Stored data entries:
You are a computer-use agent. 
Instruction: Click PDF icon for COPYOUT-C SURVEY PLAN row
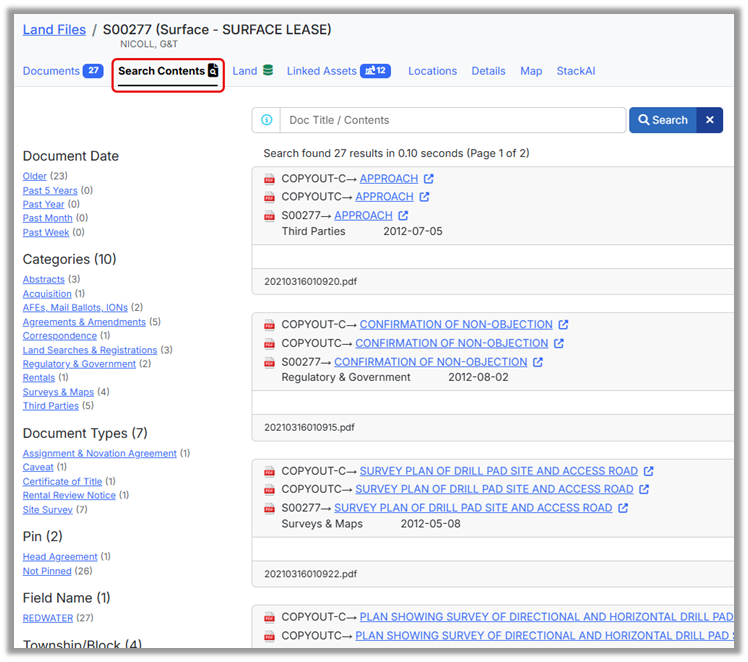point(269,472)
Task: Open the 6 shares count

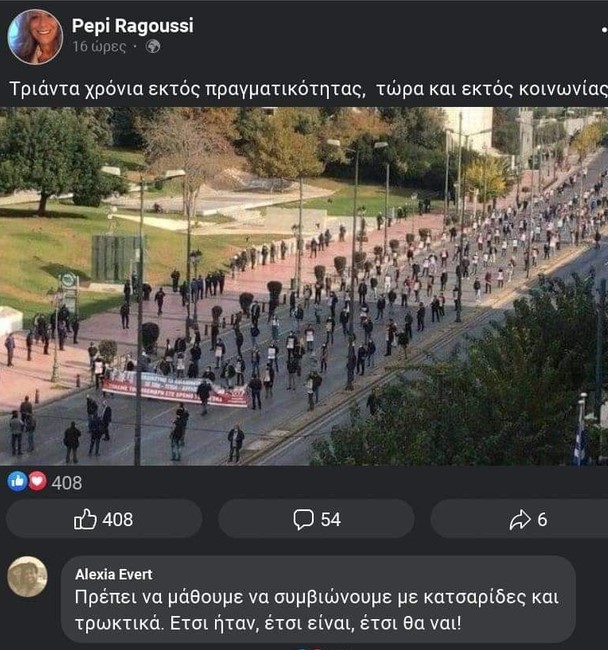Action: [x=542, y=519]
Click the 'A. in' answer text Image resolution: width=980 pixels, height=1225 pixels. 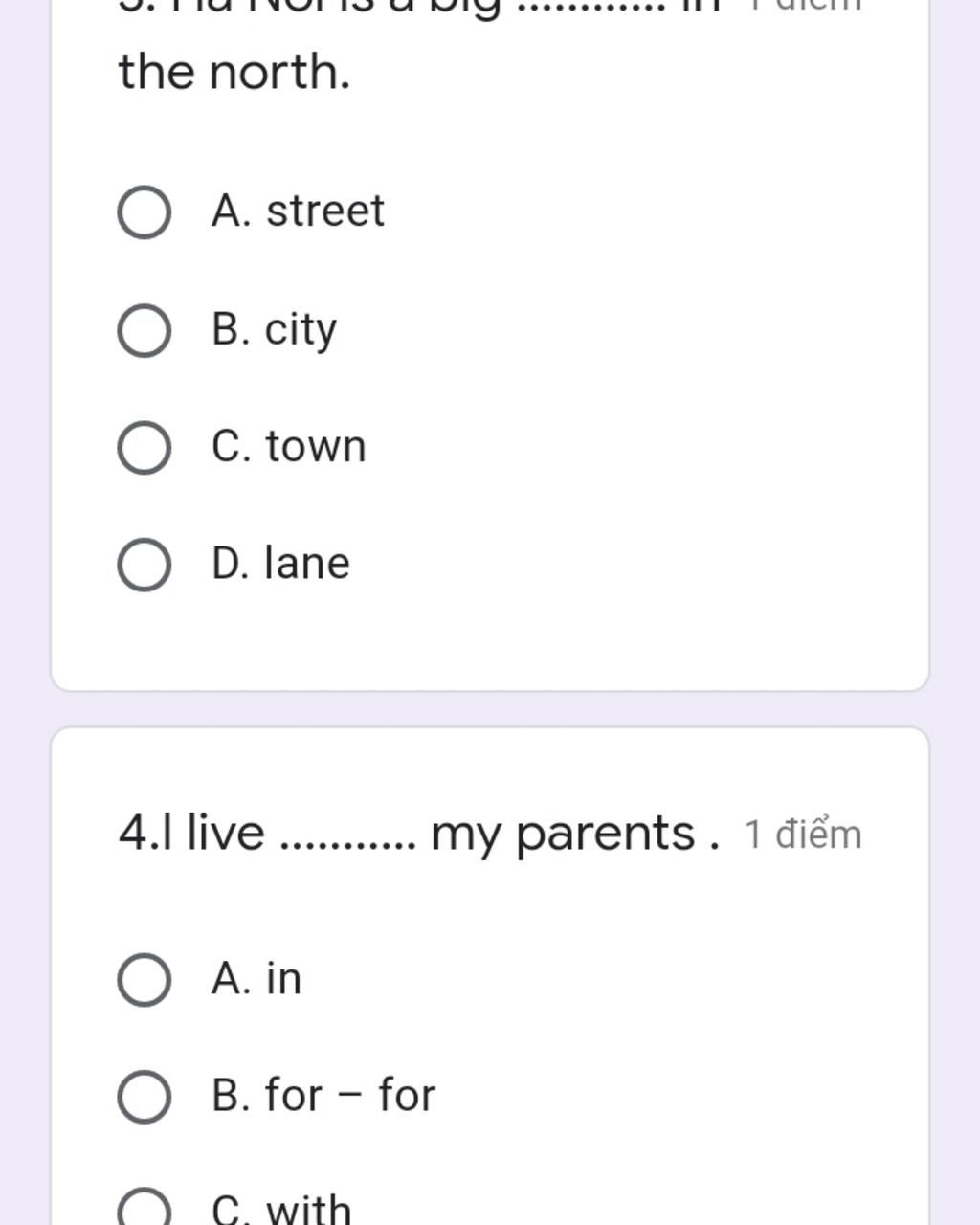(256, 978)
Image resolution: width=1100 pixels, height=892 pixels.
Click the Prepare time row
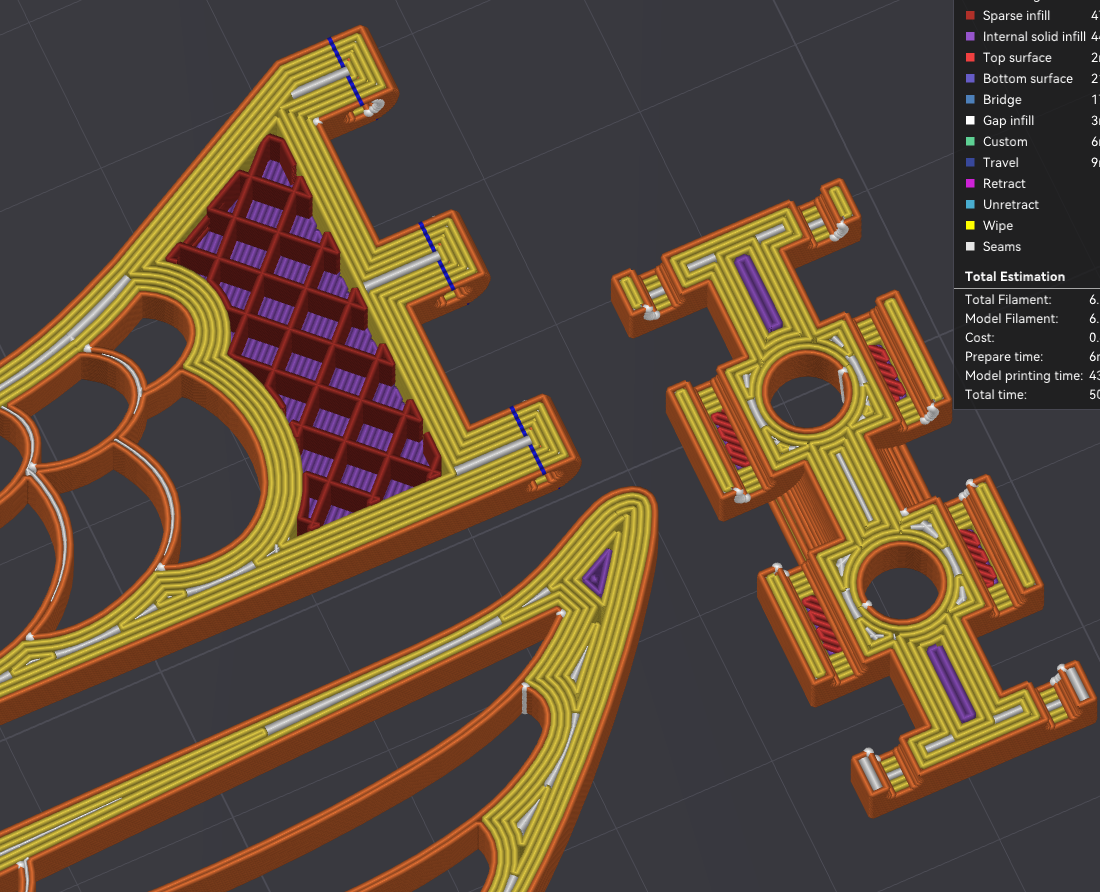[x=1003, y=357]
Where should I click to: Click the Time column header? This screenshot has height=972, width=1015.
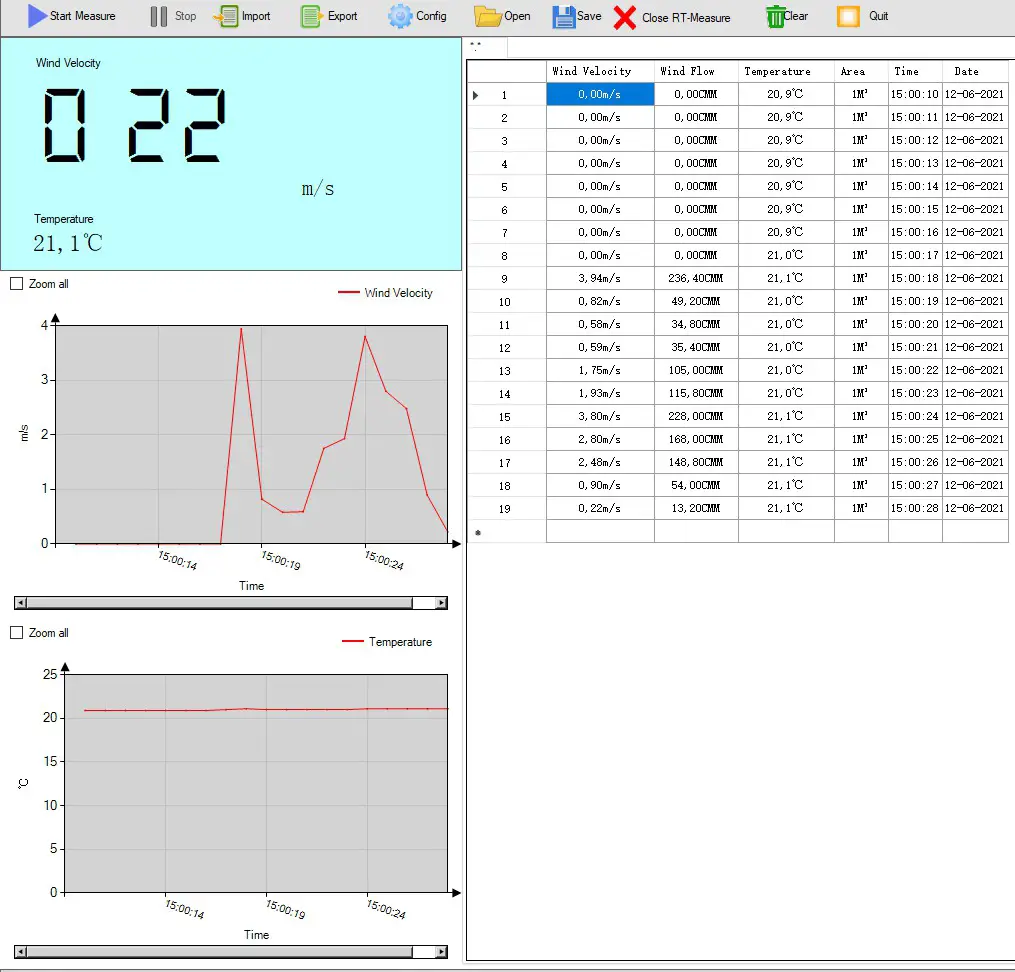point(914,70)
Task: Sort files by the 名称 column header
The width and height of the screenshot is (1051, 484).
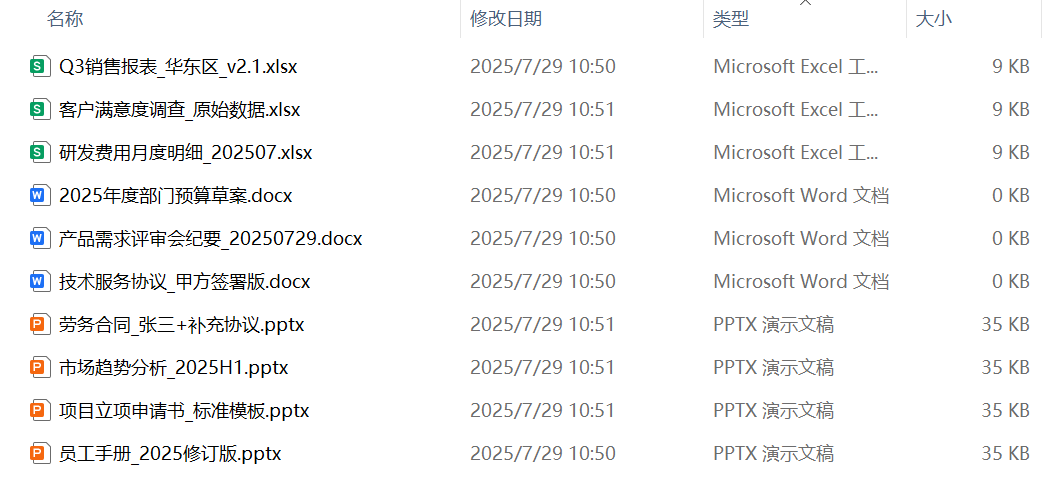Action: [x=65, y=19]
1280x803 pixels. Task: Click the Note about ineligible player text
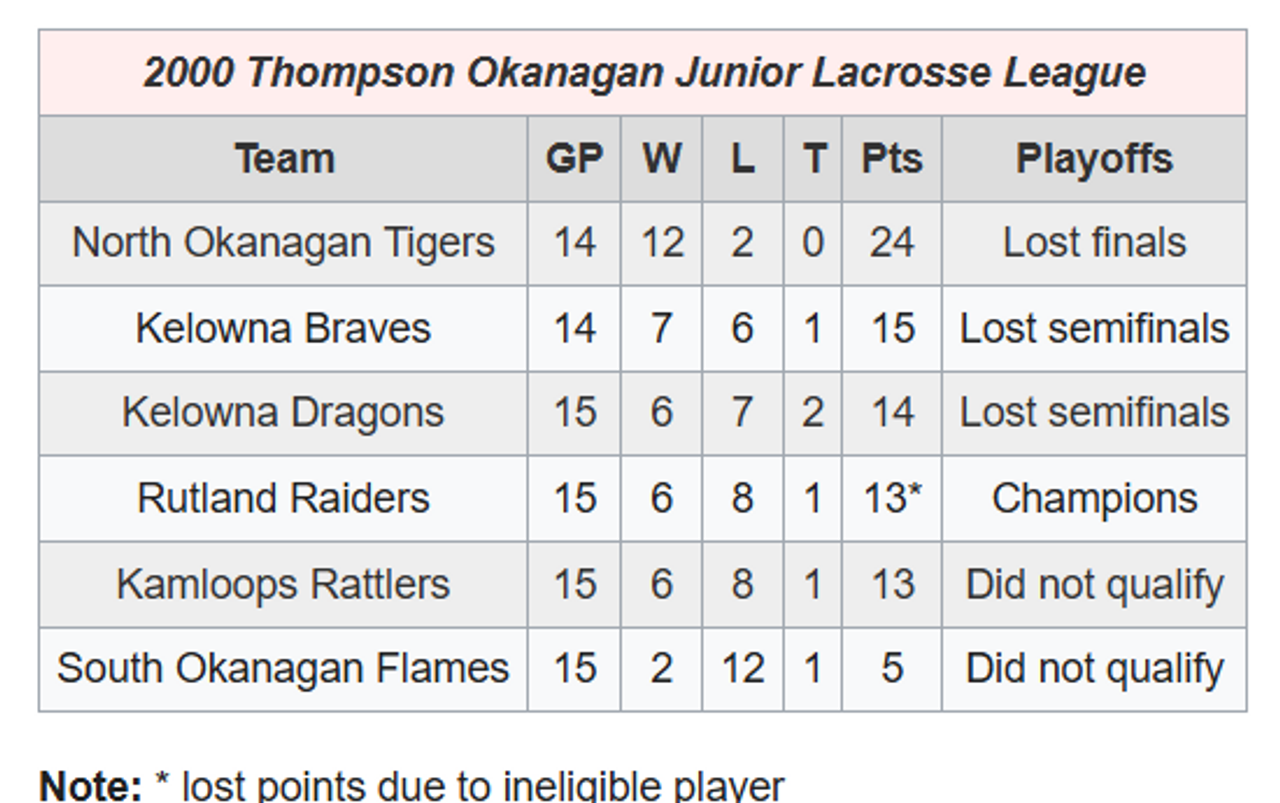point(412,786)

PROBLEM TO SOLVE: Print the lines from the one holding "The width and" through the last line of the records, word for word, and omit the pictures.

RESPONSE BELOW:
The width and height of the screenshot is (1051, 484).
Action: [x=65, y=19]
1280x803 pixels. Task: Click the Note about ineligible player text
point(412,786)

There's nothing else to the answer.